Coupe-le en quatre, et mets les morceaux dans la nappe.

(Musset)

De recevoir le linge. — Eh, reçois-le en personne.

(Augier)

ils ont ignoré que la première condition pour qu’une voyelle puisse être élidée est d’être atone, et qu’un e, lorsqu’il n’est pas proprement muet, lorsqu’il se prononce et surtout lorsqu’il est tonique, est l’équivalent de n’importe quelle autre voyelle. Il fallait compter l’e de reçois-le en personne comme on aurait compté l’a de reçois-la en personne, et ne pas se croire autorisé à violenter la langue par l’exemple d’un usage ancien dont on n’avait pas pénétré les raisons.

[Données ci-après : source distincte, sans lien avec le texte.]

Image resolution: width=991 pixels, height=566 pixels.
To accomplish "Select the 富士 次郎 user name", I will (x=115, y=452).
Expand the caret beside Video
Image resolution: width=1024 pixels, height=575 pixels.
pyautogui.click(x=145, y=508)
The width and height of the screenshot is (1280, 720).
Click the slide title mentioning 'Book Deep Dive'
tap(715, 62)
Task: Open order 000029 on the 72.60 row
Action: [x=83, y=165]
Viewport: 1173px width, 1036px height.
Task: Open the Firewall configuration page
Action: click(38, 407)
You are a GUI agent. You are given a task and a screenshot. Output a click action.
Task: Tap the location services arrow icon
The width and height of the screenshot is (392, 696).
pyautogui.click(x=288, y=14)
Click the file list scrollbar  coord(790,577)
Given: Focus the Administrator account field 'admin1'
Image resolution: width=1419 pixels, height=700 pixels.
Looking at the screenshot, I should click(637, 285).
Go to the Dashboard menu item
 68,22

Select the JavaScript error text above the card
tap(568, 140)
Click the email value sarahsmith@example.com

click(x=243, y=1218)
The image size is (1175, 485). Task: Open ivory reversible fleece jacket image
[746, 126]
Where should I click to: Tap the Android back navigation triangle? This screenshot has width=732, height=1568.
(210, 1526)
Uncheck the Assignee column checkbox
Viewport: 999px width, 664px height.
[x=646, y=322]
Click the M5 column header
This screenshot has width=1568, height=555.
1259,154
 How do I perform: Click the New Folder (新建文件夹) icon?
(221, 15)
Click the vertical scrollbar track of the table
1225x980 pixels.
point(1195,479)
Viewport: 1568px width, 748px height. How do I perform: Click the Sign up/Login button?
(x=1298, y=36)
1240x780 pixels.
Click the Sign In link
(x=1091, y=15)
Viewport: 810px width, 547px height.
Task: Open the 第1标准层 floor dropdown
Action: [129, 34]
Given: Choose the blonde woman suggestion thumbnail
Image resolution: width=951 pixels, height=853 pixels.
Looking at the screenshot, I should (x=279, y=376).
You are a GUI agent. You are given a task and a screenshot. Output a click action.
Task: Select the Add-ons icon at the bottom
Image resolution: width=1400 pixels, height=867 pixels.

L’hiatus en ancien français. — Quant à l’hiatus, il était en ancien français admis dans les vers avec la même liberté que dans la prose :

En cest voloir l’a Amor mis
Qui a la fenestre l’a pris[1].

(Chevalier au lion)

O ele espoir n’i ovra onques[2].

(id.)
  1. « Ce désir lui a été inspiré par l’Amour, qui l’a surpris à la fenêtre. »
  2. « Ou peut-être n’y a-t-elle jamais travaillé. »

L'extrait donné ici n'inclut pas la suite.